_WRITTEN TASK 1:_
In the post about the Senate and American democracy, what does the writer say causes the U.S. median age to be younger than that of other rich countries?
_WRITTEN TASK 2:_
Copy word for word the stretch of the post about the Senate and American democracy from "The Constitutional accords" through "share major responsibility.".

_PASSAGE FOR REVIEW:_
*****
We’re Stuck With The Senate. What Then?
As a followup to 'Fools, Drunks, and the United States of America,' a triage guide to possible steps in defending democracy.
This post is the typed-out version of a white board. In fact, the white board-like image down below is what I have in mind as I write.
The power of a white board is to help you lay out, connect, and classify a range of items—and then concentrate on a few without losing track of the rest. That is the idea here. This post is an initial followup to “Fools, Drunks, and the United States of America” and aims to categorize ways Americans could think about improving our now badly flawed rules for democracy.
The argument in the previous post was that the United States is blessed by its society—and its location and resources and other advantages—but cursed by its form of governance:
— It has the advantage of the world’s most creative, self-renewing, highly adaptive, and highly diverse large-scale group of citizens and communities.
— Who labor under the disadvantage of some of the world’s most rigid and outdated rules of national governance. These rules are too hard to change (though not impossible, as we’ll see below), and too easy to abuse (as recent history has shown).
A global cliche is that America is a “young” nation—which is true if you judge by median population age, relative to other rich countries or big economies. (The difference is due to immigration.)
But in its governing system, the United States is geriatric. Its rules of Constitutional operation were set down when George III was on the throne in England, Catherine the Great in Russia, and the Tokugawa shoguns in Japan.
The Constitutional accords were a compromise toward a form of democracy for the late 1700s, when millions were enslaved and only white males could vote. As I argued last time, these 18th-century agreements have grown so mis-matched to the realities of large, modern 21st-century America that they are effectively anti-democratic, and have skewed the system’s balance from protecting “minority rights” to enshrining “minority rule.”
What can the U.S. do about it? Let’s run through the elements on the white board. I’ll list items in two major headings, setting markers for later discussion. Then I’ll mention the group that is truly urgent, and for which I and my colleagues in the press share major responsibility.
*****
_AVAILABLE DATA:_
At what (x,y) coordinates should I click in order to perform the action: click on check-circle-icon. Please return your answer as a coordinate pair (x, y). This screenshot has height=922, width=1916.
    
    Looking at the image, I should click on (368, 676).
*****
_WRITTEN RESPONSE 1:_
Immigration.

_WRITTEN RESPONSE 2:_
The Constitutional accords were a compromise toward a form of democracy for the late 1700s, when millions were enslaved and only white males could vote. As I argued last time, these 18th-century agreements have grown so mis-matched to the realities of large, modern 21st-century America that they are effectively anti-democratic, and have skewed the system’s balance from protecting “minority rights” to enshrining “minority rule.”
What can the U.S. do about it? Let’s run through the elements on the white board. I’ll list items in two major headings, setting markers for later discussion. Then I’ll mention the group that is truly urgent, and for which I and my colleagues in the press share major responsibility.